Like The Conduct of Jazz that precedes it, Piano Song is a trio album featuring Michael Bisio on bass and Newman Taylor Baker on drums. If you find yourself thinking “Oh, piano trio, jazz, I know how this goes,” then you’ve obviously not come across the likes of Matthew Shipp. His approach to the piano isn’t so much tuneful as it is orchestral, pulling melodies out thick, dense harmonies. Having Bisio and Baker along for the ride doesn’t blunt this approach. He could have used this occasion, a final release for a particular label, as an excuse to show off yet another angle of his rare musical intuition, as he did when he celebrated his 50th birthday. But The Conduct of Jazz and Piano Song seem to suggest a sense of momentum in Shipp’s way of thinking, and he’s riding that train for all that it’s worth.

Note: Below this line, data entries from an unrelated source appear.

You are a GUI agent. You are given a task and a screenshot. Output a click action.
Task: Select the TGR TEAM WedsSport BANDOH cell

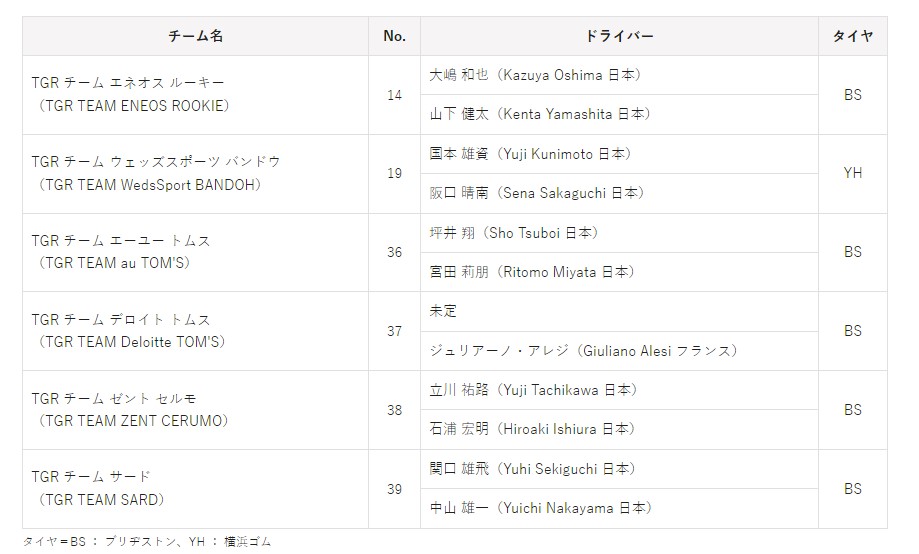point(195,173)
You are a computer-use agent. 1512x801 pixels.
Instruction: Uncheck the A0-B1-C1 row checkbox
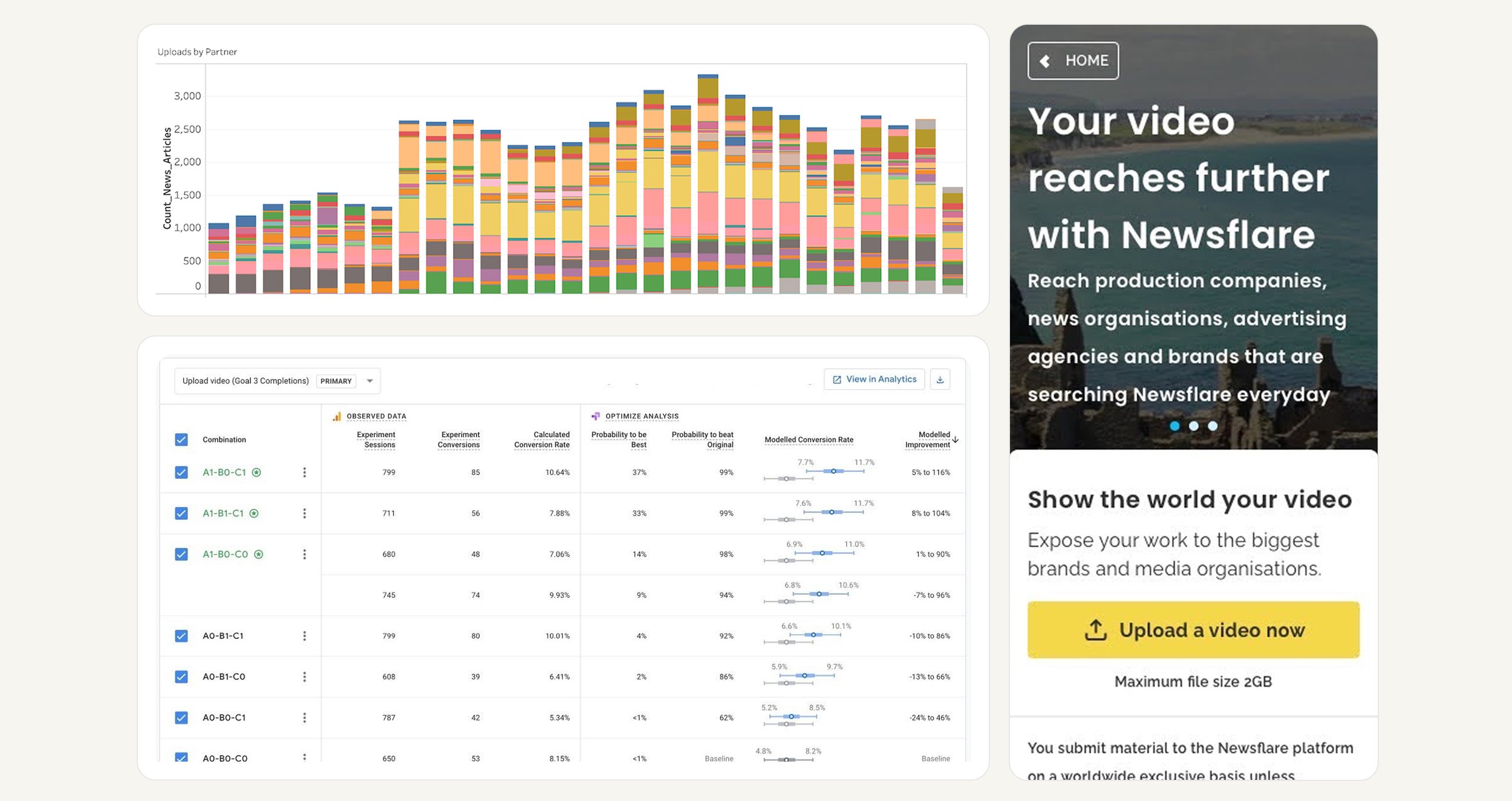point(181,636)
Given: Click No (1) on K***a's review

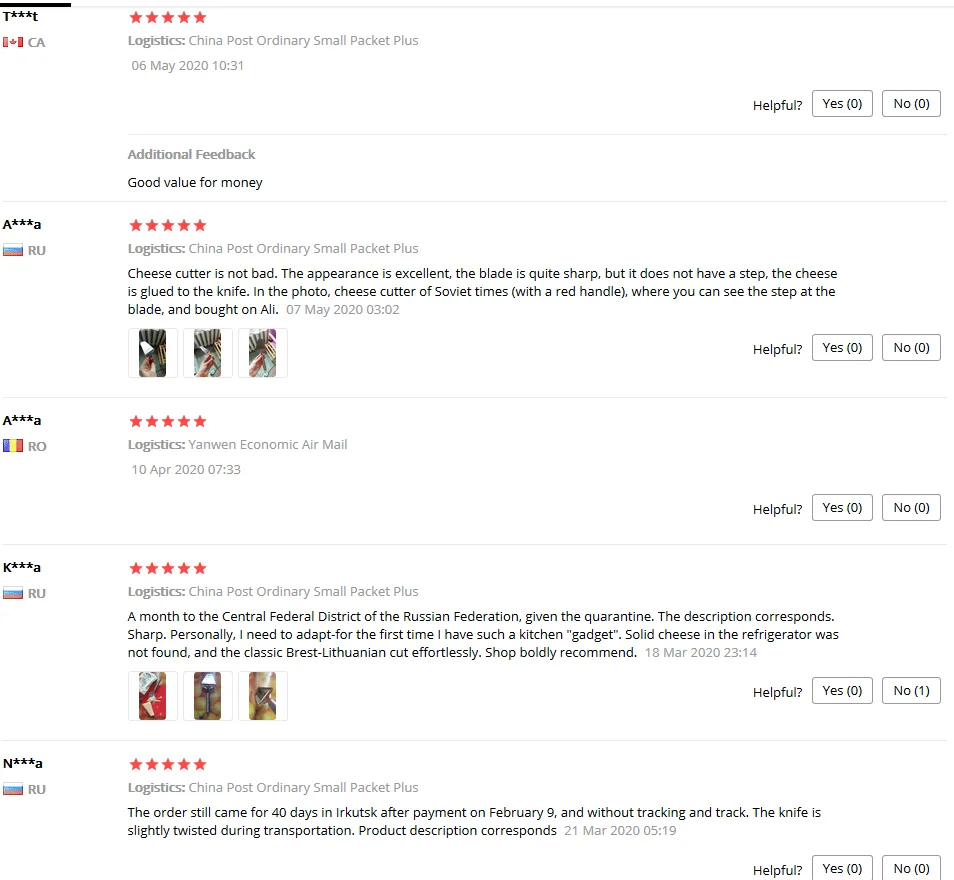Looking at the screenshot, I should pyautogui.click(x=911, y=691).
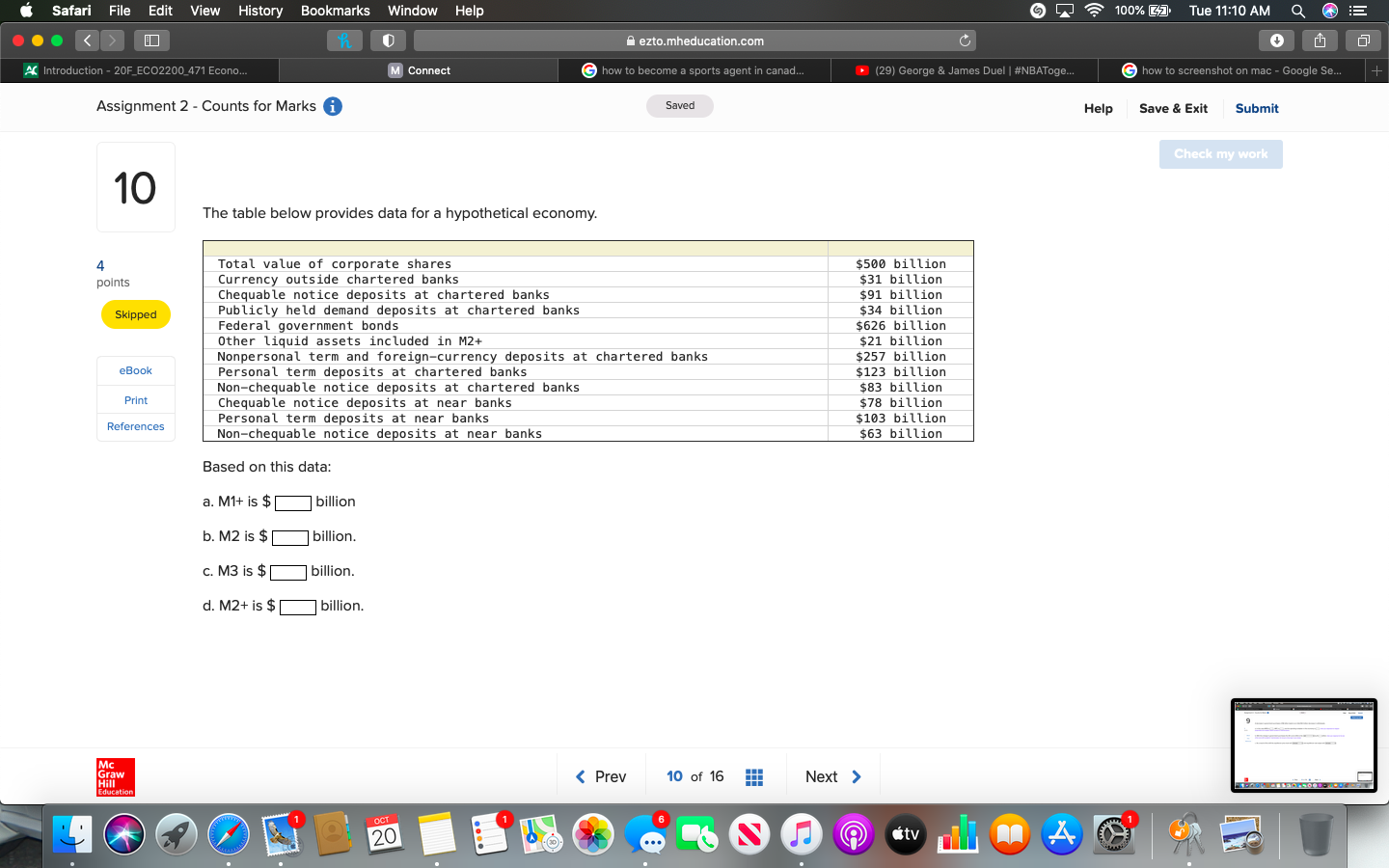Click the McGraw Hill Education logo
Viewport: 1389px width, 868px height.
pos(115,777)
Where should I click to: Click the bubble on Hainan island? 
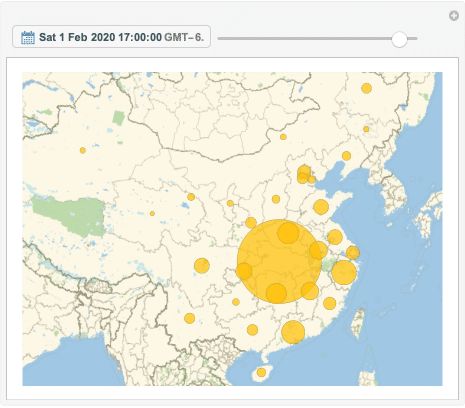click(261, 372)
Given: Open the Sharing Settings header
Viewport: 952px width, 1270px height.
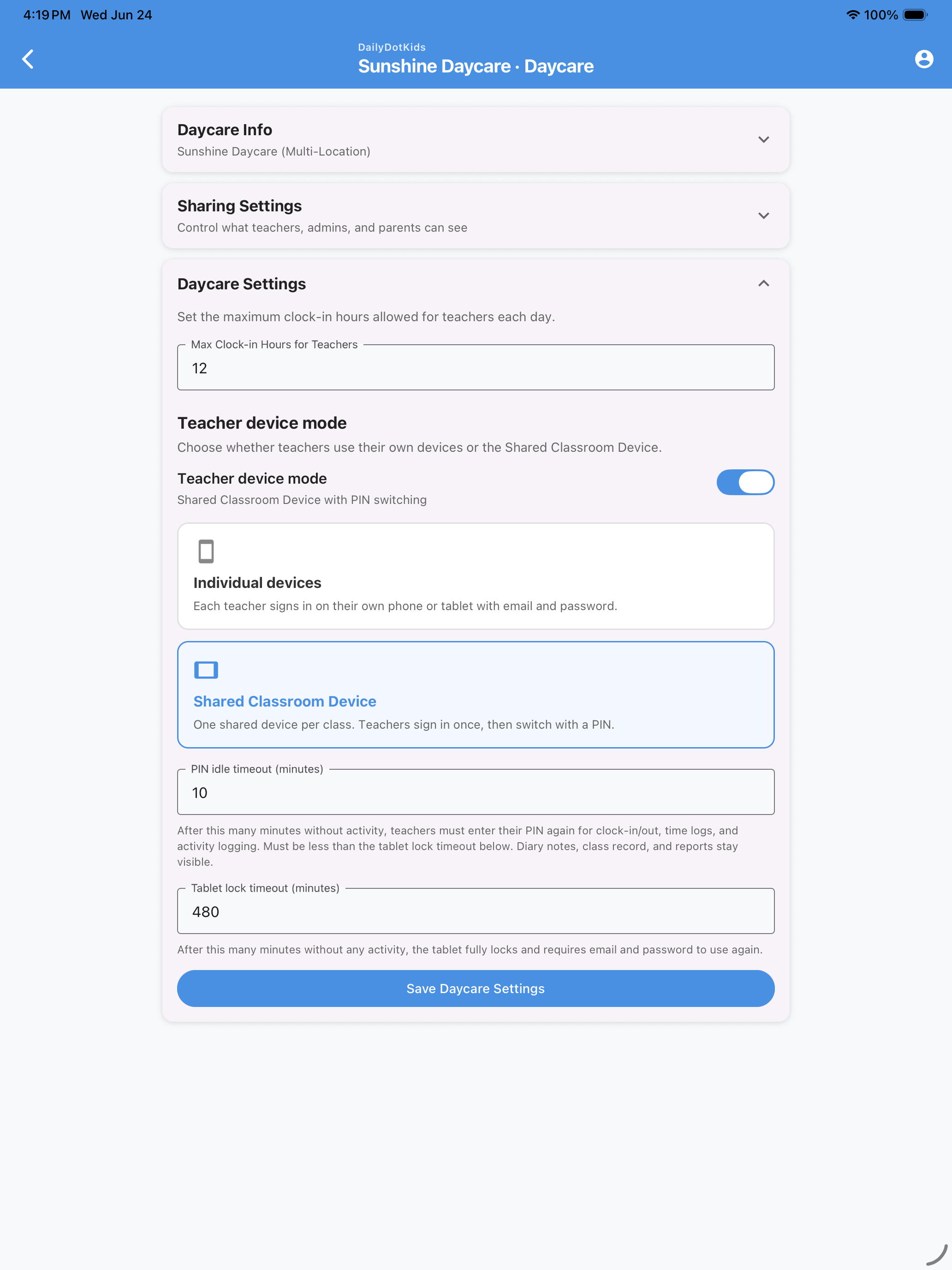Looking at the screenshot, I should (x=476, y=216).
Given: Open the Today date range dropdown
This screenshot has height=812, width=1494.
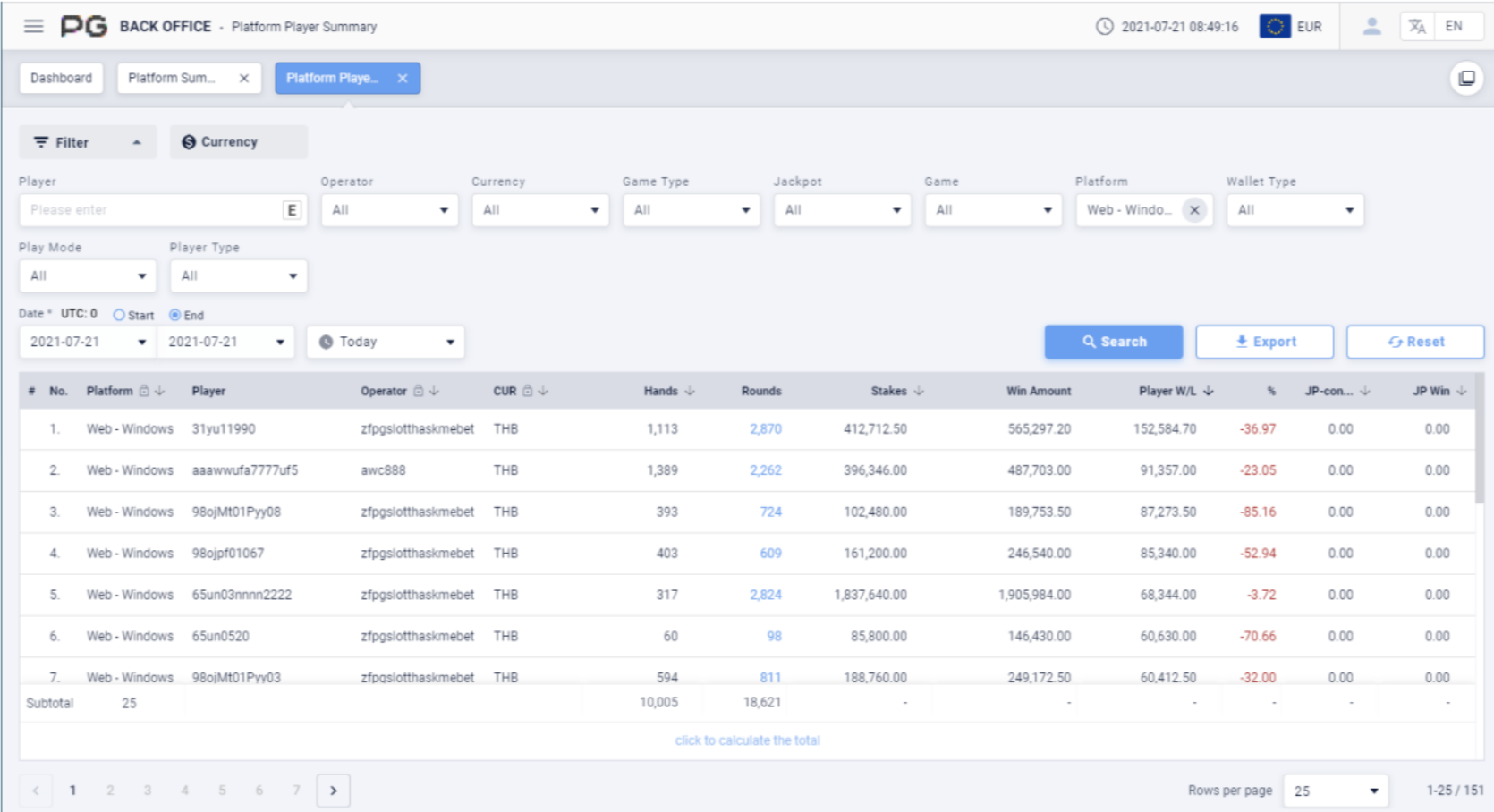Looking at the screenshot, I should [386, 342].
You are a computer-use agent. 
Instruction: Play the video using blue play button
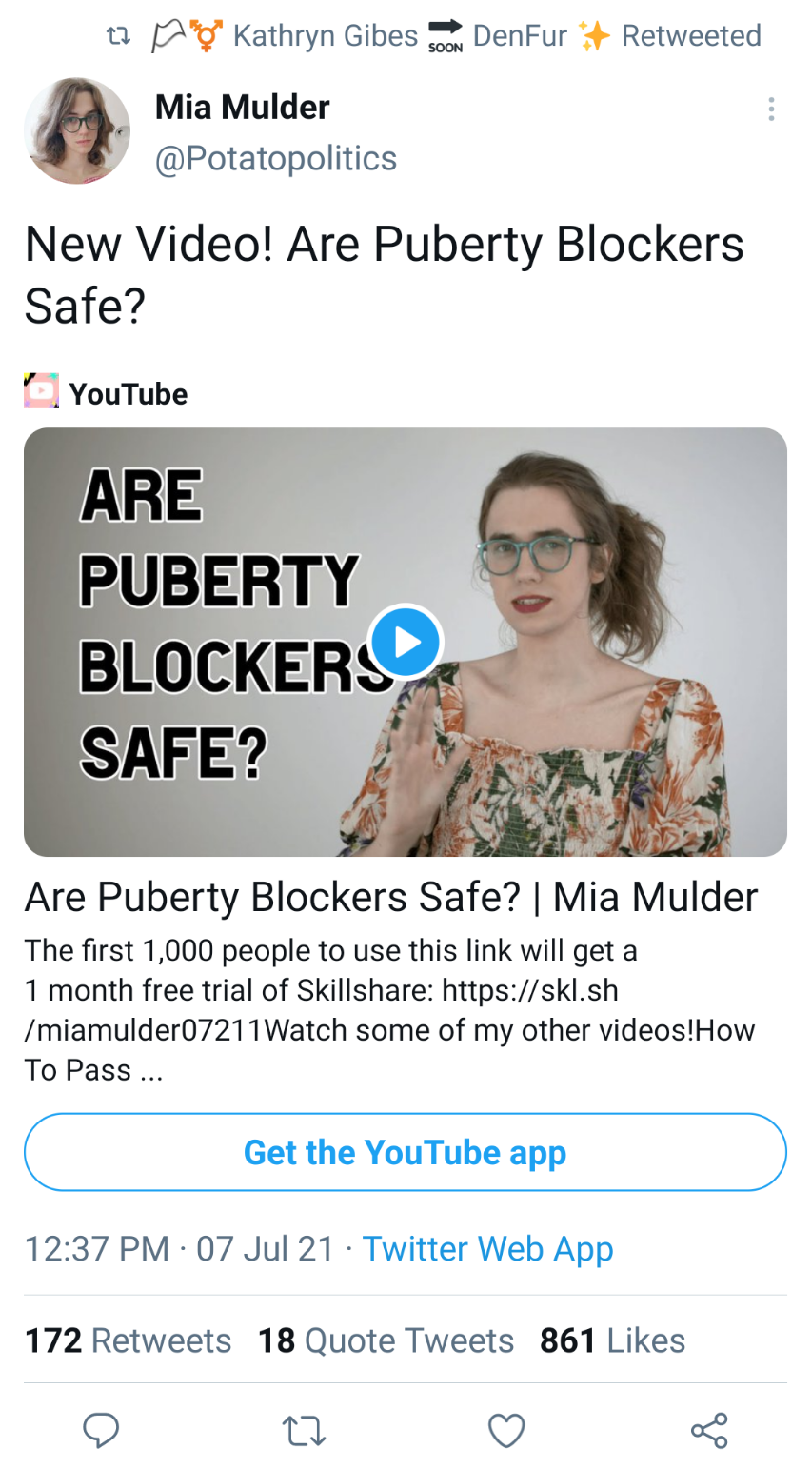tap(406, 642)
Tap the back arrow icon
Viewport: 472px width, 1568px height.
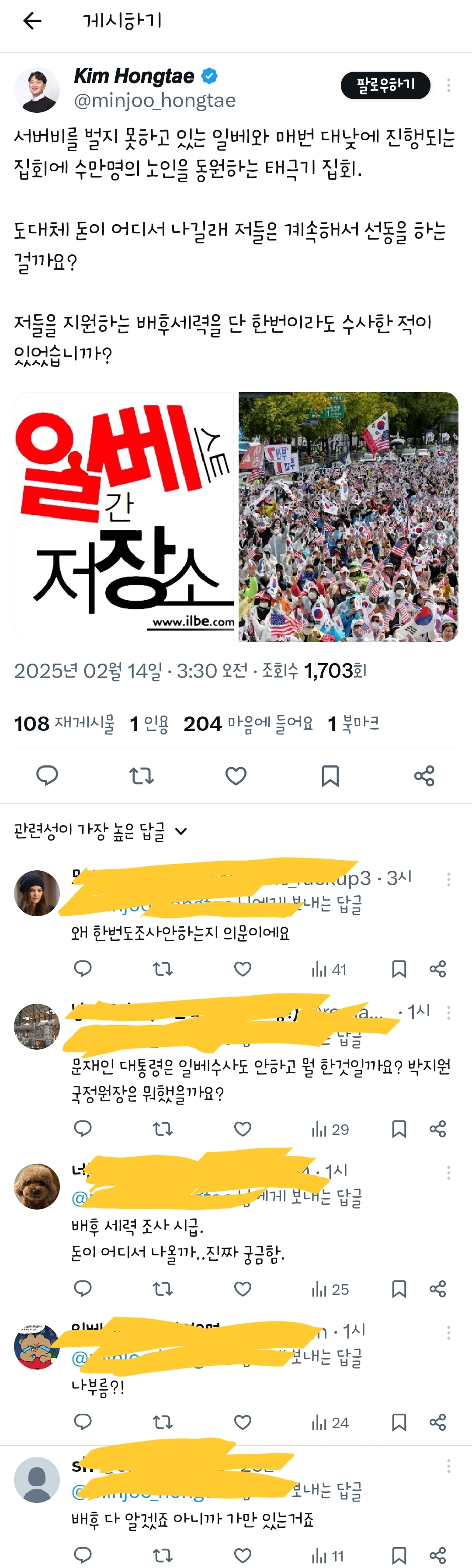tap(32, 21)
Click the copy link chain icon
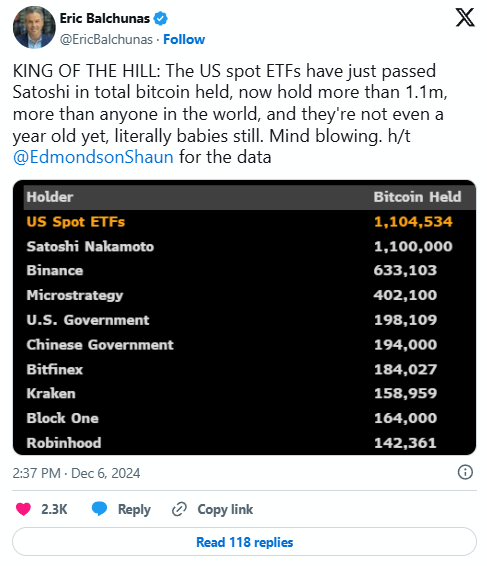Image resolution: width=487 pixels, height=566 pixels. (179, 509)
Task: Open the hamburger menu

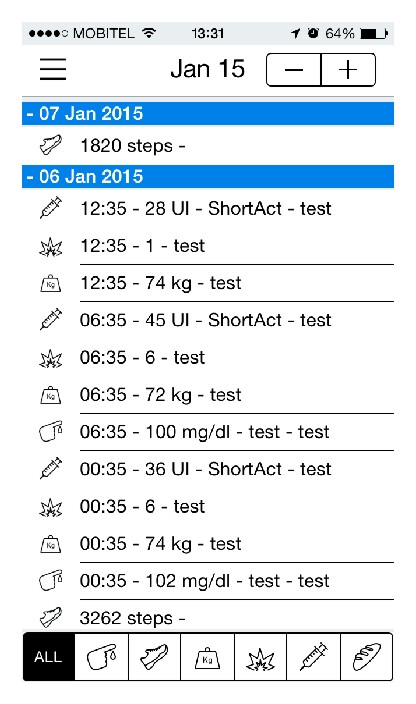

Piano Song starts with a short, solitary composition named “Links”, only to be upturned by the heavily bopped “Cosmopolitan”. By the third track, “Blue Desert”, all standard piano trio bets are off as Baker uses only a shaker to lay the rhythmic foundation so that Bisio can experiment with his bow — all before their boss ever makes his entrance. When he does, it’s through delicate chord work, flying in the face of Bisio’s oddly complimentary noise. On “Flying Carpet”, Baker performs the beat as if he were backing a funk-rock band and not a jazz trio. The discordant melody that drives “Micro Wave” is just as memorable as any pop song, and “Scrambled Brain” is a very fitting title for the piece it adorns.
Not all of Piano Song lays its cards on the table so abruptly. Some tracks move in more arcane ways, such as the hesitantly titled pieces “Silence of”, “Void of”, and the piano solo “The Nature of”. As playful and enjoyable as they may be, good luck finding out what makes them tick. Piano Song concludes with a title track that sounds like Vince Guaraldi accidentally walked in on a modernist session where even the daintiest of figures manages to cast a shadow. It’s tempting to wrap this up by saying that the song encapsulates Matthew Shipp as a paradox, but that’s not entirely true. It’s nothing more than a Beethoven quotation in action: “Art demands of us that we shall not stand still.”